Hacker News new | past | comments | ask | show | jobs | submit
I mean, I fully agree, but how would any jurisdiction even enforce this? If the manufacturer goes out of business, their cloud service will be shut down 90% of the time (exception is if some entity buys the bankrupt company to restructure it). No one has any incentive to keep a service running that makes no money.

And I believe (not totally sure though) that IP is always part of the bankruptcy assets so probably insolvent companies are not even allowed to just open-source their stuff and allow configuration of the backend so users could set up community-servers and keep things running.

Completely different are cases where companies continue to live but lock features behind new paywalls like Happiest Baby with their Snoo bassinet, invent fees to hinder re-sale like Peloton or cripple working hardware like Sonos did.

Those make me unreasonably mad, not just because I already have too many subscriptions for things that improve my QoL but add up, but also because I do care about my CO2 and environmental footprint.

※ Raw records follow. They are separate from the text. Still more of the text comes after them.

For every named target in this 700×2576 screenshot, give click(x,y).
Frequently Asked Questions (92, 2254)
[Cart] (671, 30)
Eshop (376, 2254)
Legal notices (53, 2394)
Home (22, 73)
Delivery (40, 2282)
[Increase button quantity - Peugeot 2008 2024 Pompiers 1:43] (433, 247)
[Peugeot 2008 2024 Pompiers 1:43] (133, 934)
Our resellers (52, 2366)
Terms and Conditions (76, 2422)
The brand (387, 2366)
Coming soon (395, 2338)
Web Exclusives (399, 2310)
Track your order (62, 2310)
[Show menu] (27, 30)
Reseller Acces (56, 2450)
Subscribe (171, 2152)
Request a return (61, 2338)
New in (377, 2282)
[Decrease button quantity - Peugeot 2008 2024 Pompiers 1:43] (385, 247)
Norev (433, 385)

I do not want to trash working devices just because they are now 2 years old. Companies should untether them if they think further cloud support is no longer viable and at the very least should support them for 7-10y.

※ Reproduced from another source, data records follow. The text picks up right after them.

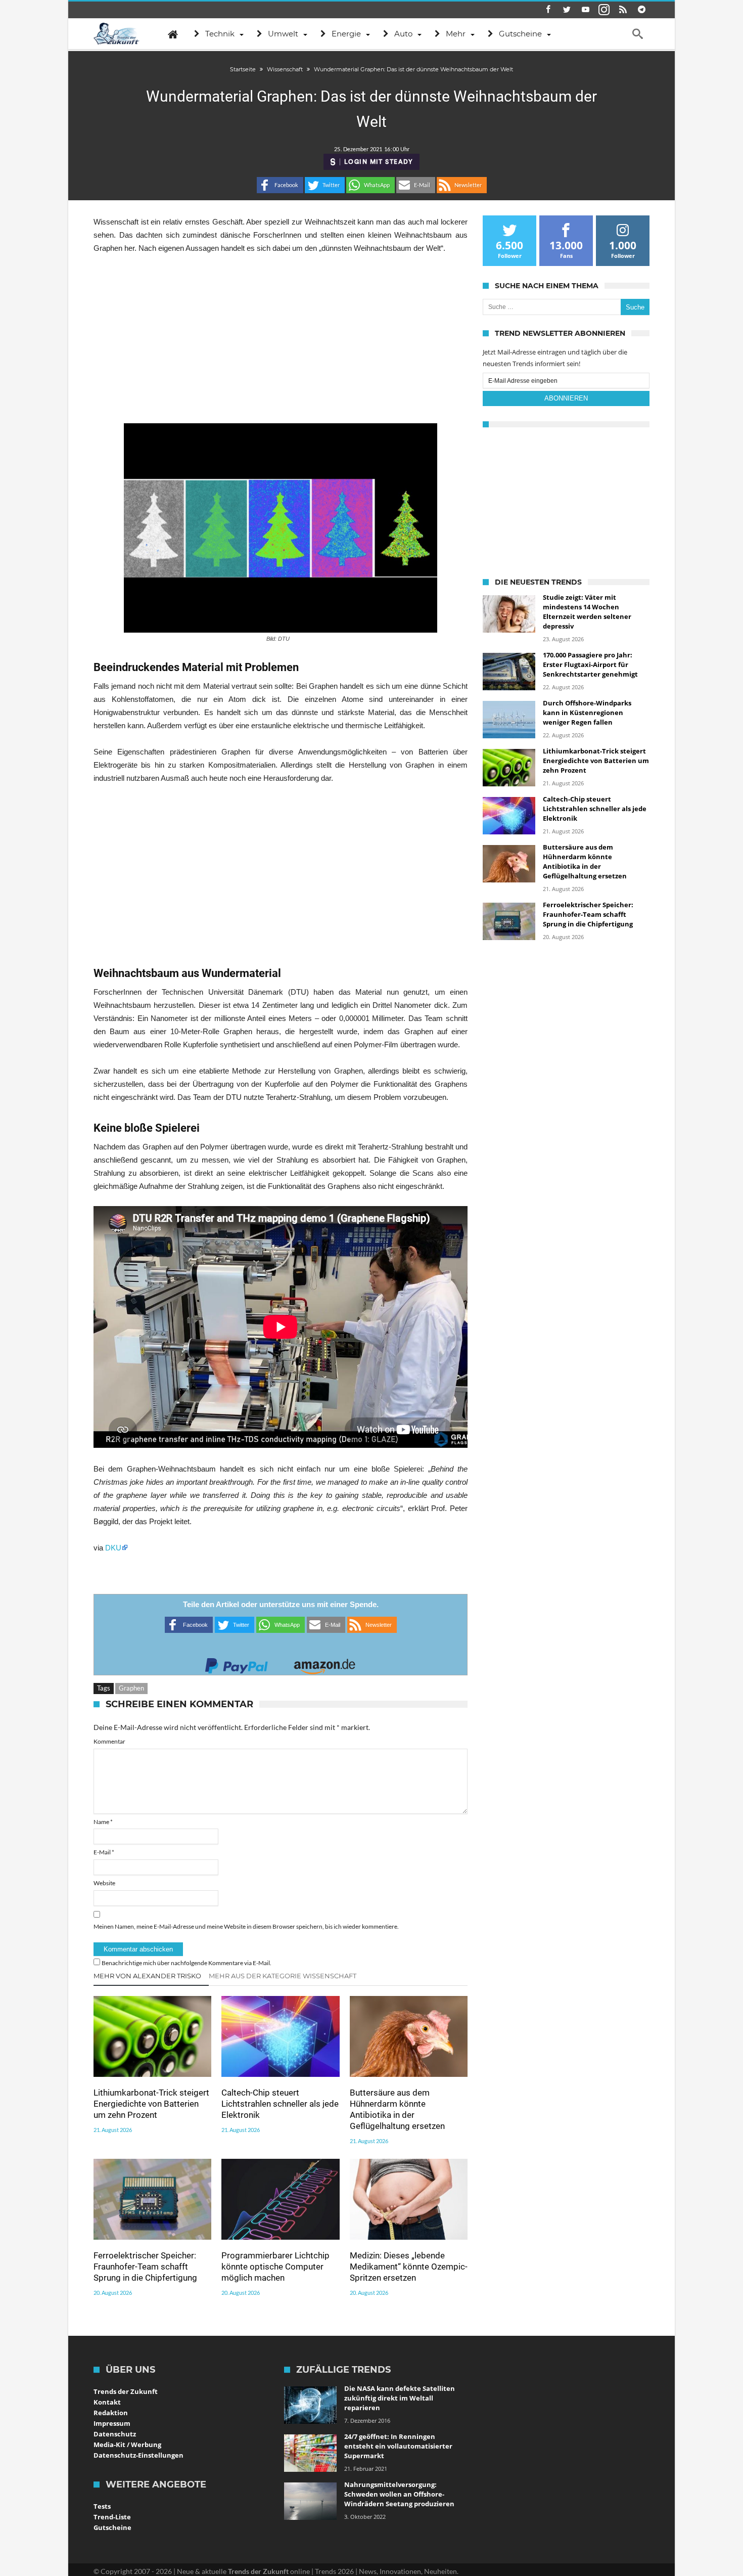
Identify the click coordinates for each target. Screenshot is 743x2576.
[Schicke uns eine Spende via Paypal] (236, 1663)
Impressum (112, 2423)
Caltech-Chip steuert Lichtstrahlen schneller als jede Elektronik (280, 2104)
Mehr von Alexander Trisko (147, 1976)
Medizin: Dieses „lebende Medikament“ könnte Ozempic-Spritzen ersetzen (409, 2266)
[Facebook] (548, 10)
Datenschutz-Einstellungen (138, 2455)
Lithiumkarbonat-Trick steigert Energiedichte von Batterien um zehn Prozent (151, 2104)
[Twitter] (567, 10)
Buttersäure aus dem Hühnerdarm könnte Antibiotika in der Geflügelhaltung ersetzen (397, 2109)
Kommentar (109, 1741)
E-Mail (104, 1852)
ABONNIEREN (566, 398)
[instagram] (604, 10)
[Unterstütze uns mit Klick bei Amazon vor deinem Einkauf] (324, 1663)
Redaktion (111, 2412)
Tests (102, 2506)
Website (104, 1883)
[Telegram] (641, 10)
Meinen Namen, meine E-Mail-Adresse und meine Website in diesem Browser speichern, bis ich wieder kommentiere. (246, 1926)
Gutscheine (112, 2527)
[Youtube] (585, 10)
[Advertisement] (281, 339)
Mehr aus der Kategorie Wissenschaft (282, 1976)
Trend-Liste (112, 2516)
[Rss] (623, 10)
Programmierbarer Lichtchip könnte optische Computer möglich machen (275, 2266)
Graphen (131, 1688)
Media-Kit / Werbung (127, 2444)
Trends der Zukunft (126, 2391)
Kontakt (107, 2402)
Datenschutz (115, 2433)
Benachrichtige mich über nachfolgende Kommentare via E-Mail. (186, 1963)
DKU (113, 1547)
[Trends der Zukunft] (117, 34)
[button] (280, 185)
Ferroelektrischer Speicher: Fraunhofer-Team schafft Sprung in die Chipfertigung (145, 2266)
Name (103, 1822)
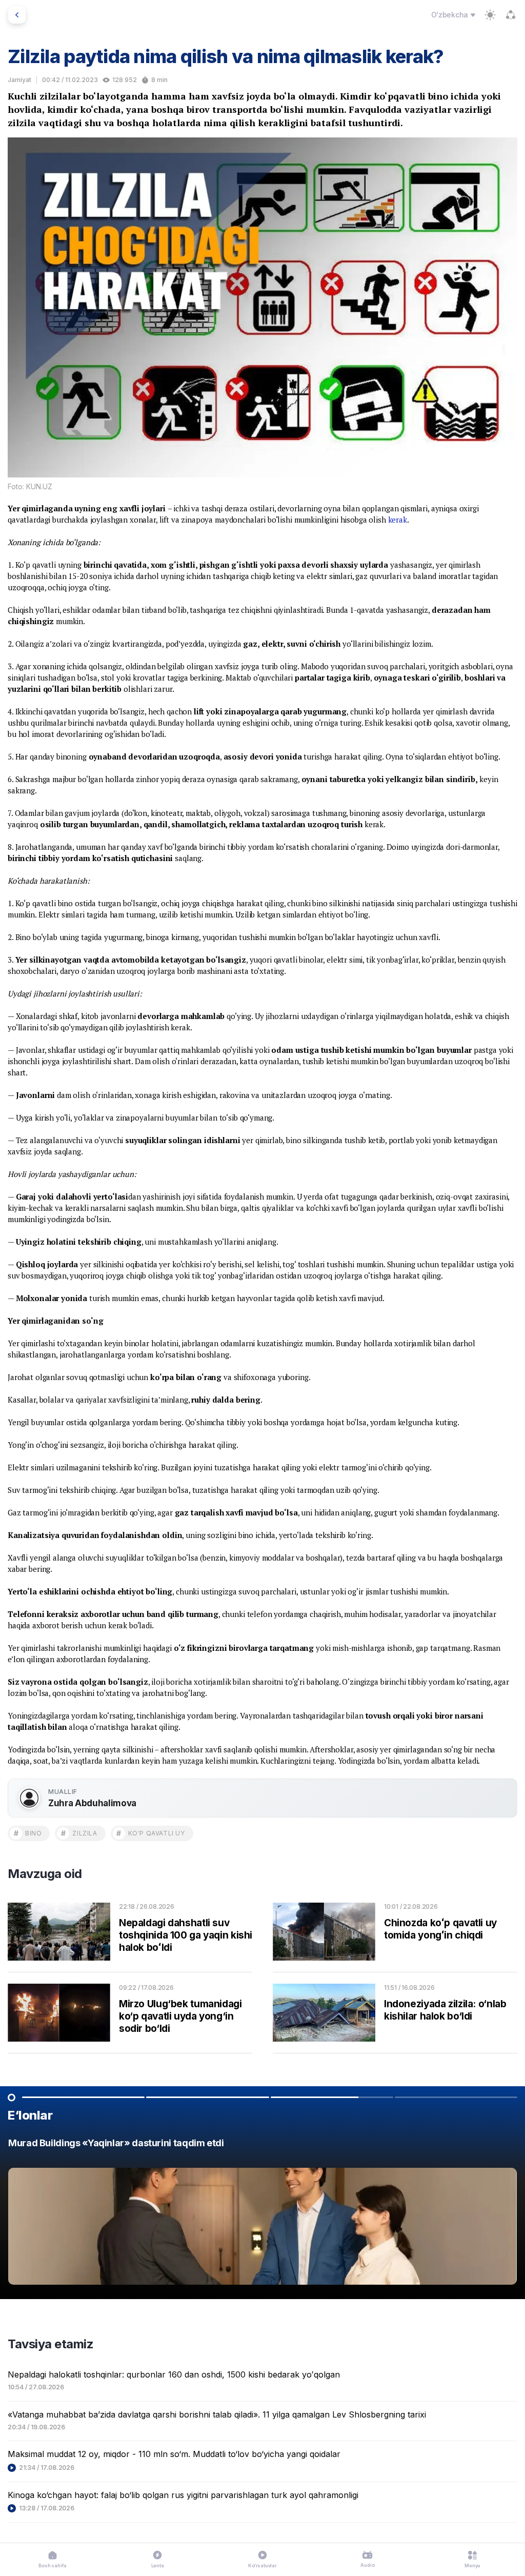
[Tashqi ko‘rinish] (490, 15)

Make it a legal requirement that if they brick the devices they owe the purchaser a refund for the value of any parts of the hardware that are compromised, minus some depreciation schedule. Then they have an incentive to keep running that service even if it's not currently making them any money. If they go out of business, that obligation is the same as any other on the books - assets will be sold off to cover the debts as best as possible, or some other agreement reached. Patching some code so that the system isn't bricked when the server shuts down is almost certainly cheaper than giving everyone their money back.
Force the manufacturer to release their source code for any server-side component of any product. Or API specifications and any HAB keys needed to boot new firmware on the device.